Lo Streptococcus agalactiae, noto anche come streptococco emolitico di gruppo B (GBS), è un batterio che può risiedere nel tratto gastrointestinale e genito-urinario di molte persone senza causare sintomi. Tuttavia, durante la gravidanza, la presenza di questo streptococco può diventare una questione problematica, poiché potrebbe essere trasmesso al neonato durante il parto e causare gravi complicazioni, come infezioni o persino meningiti.
Per questo le linee guida prevedono per tutte le donne in dolce attesa di sottoporsi ad un tampone vagino-rettale nella parte finale del terzo trimestre di gravidanza per accertarsi che non vi siano colonie batteriche nelle zone interessate dal parto.
Quale streptococco preoccupa in gravidanza?
Molti di noi associano lo streptococco all'immagine di bambini ammalati con febbre tosse e gole infiammate. Il termine "streptococco" però non definisce un solo batterio, ma un genere di microrganismi che si differenziano molto tra loro.
Se infatti gli streptococchi di tipo di A sono proprio quelli principalmente responsabili di faringotonsilliti batteriche, a preoccupare le future mamme sono invece gli streptococchi di tipo B, i quali proliferano nel tratto gastrointestinale inferiore, talvolta "espandendosi" verso le vie urinarie e rettali.
Si calcola che questo batterio sia già presente nella flora intestinale di un quarto delle donne ma può comunque essere trasmesso attraverso rapporti sessuali con un portatore. In molti casi non vi sono sintomi che possono segnalare la presenza di questo "germe", cosa che rende opportuno il tampone durante la gravidanza per evitare brutte sorprese.
I rischi
Il pericolo associato allo streptococco di gruppo B è legato soprattutto al momento del travaglio. Se una donna è portatrice di GBS, il rischio principale è che durante il passaggio attraverso il canale del parto il piccolo possa entrare in contatto con il batterio e infettarsi.
Se il neonato viene esposto a Streptococcus agalactiae durante il parto, può restarne totalmente indenne ma, in alcuni casi più rari, può sviluppare infezioni gravi come la polmonite, la sepsi (o setticemia) o la meningite.
Queste condizioni si verificano spesso già durante i primi giorni di vita e possono avere conseguenze a lungo termine sulla salute del neonato, compresi danni neurologici permanenti o, in casi estremi, la morte.
I bimbi prematuri, i nati sotto peso e i bimbi venuti al mondo dopo un parto lungo e difficoltoso sono generalmente considerati più esposti al pericolo di contrarre il batterio.
Si può prevenire?
Purtroppo non esistono accorgimenti o trattamenti per eliminare il rischio di contrarre lo streptococco in gravidanza. L'unica cosa da fare è monitorare lo stato di salute di mamme e feto in modo da poter intervenire prontamente sia durante che dopo la gestazione.

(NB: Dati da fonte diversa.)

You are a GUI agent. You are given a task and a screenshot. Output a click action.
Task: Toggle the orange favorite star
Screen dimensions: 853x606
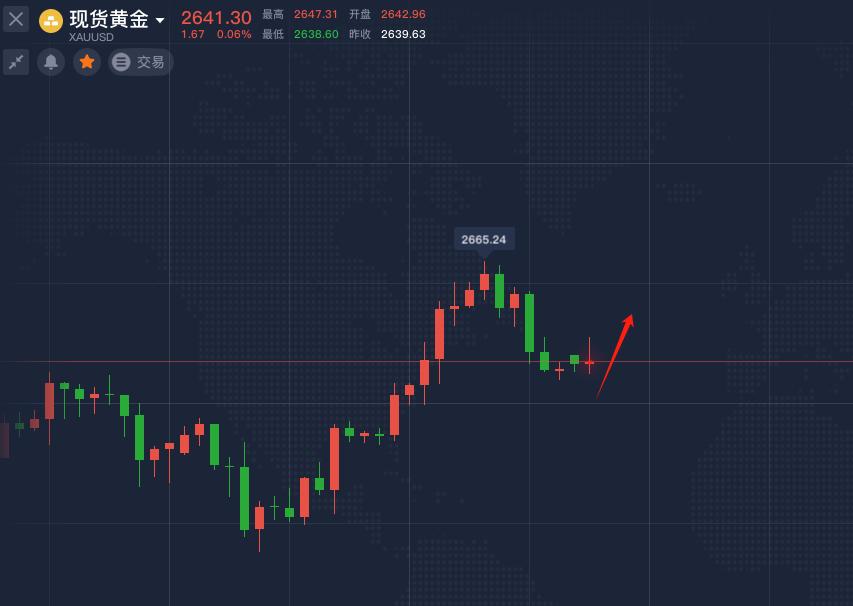(x=87, y=62)
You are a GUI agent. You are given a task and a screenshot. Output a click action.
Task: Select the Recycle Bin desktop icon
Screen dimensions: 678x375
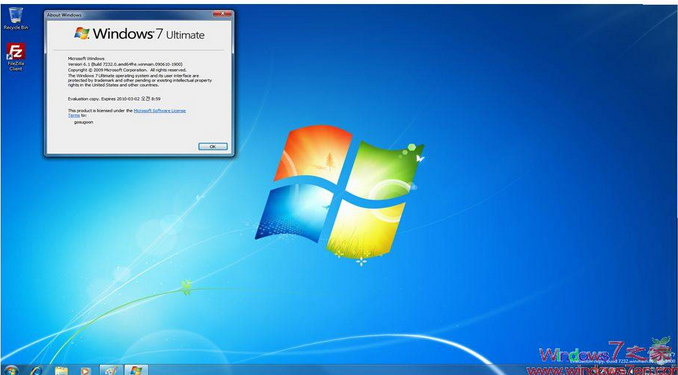(16, 18)
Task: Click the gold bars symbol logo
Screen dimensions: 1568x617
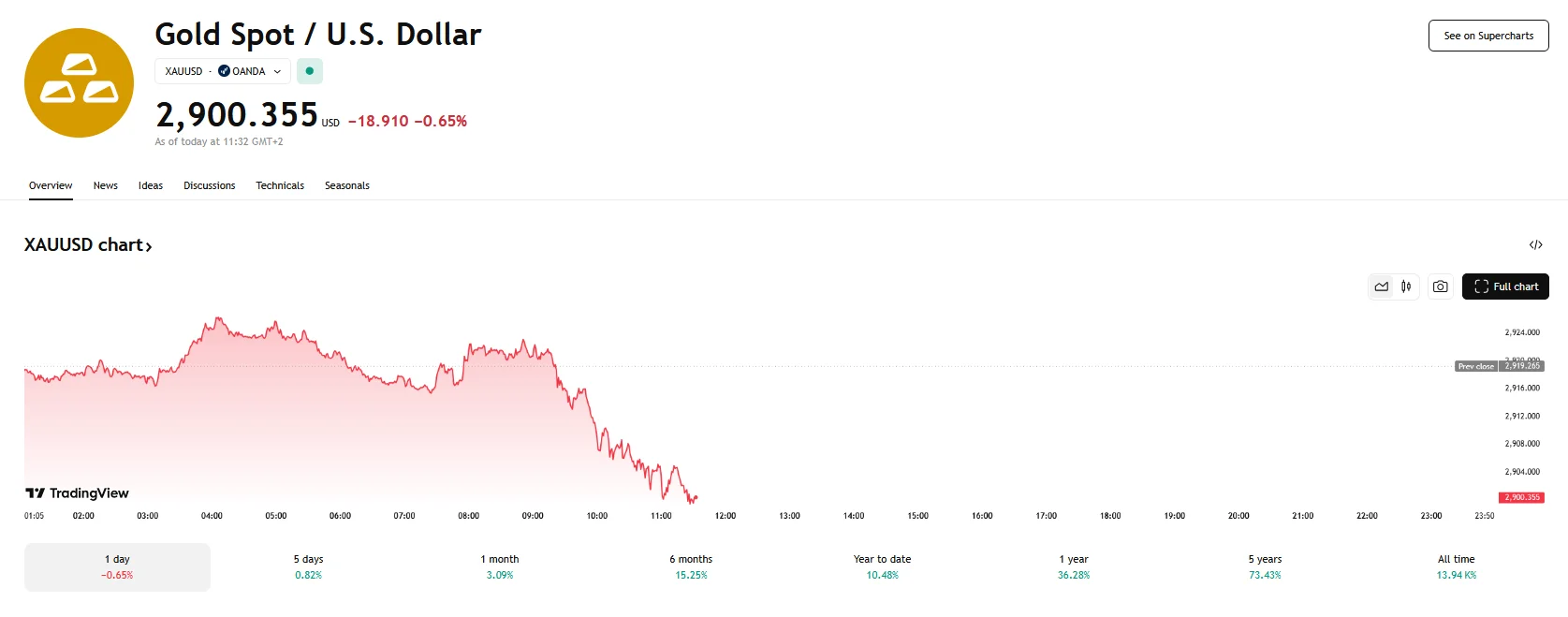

Le autorità sanitarie raccomandano quindi un test di screening per lo streptococco di gruppo B durante il terzo trimestre di gravidanza, generalmente tra la 35esima e la 37esima settimana. Questo test prevede l'urinocoltura e un tampone vaginale e rettale per rilevare la presenza del batterio. Dal momento che queste colonie "vanno e vengono" è opportuno che le donne si sottopongano al test ad ogni gravidanza.
Come si tratta lo streptocco in gravidanza?
In caso di positività al test, la donna riceverà una profilassi antibiotica durante il travaglio e il parto. Questo approccio ha dimostrato di ridurre significativamente il rischio di trasmissione del GBS al neonato e le conseguenti complicanze.
L'antibiotico più comune per questa situazioni è la penicillina ma ci sono approcci diversi che possono dipendere dalle eventuali allergie della donna.
Esistono anche casi in cui non si sa se la donna in procinto di partorire sia portatrice o meno dello streptococco beta emolitico (magari perché non sono ancora disponibili i risultati del test di screening): la maggior parte degli ospedali, in caso di tamponi non noti, effettua comunque la terapia antibiotica preventiva come se si trattasse di un caso di positività. Particolari accortezze rispetto all'implementazione della terapia antibiotica da assumere ci sono poi nei casi di una futura mamma che, durante il travaglio, inizia ad avere febbre alta (sopra i 37,5-38°C), di travaglio che inizia prima della 37esima settimana o se la rottura delle acque avviene prima dell'inizio del travaglio stesso.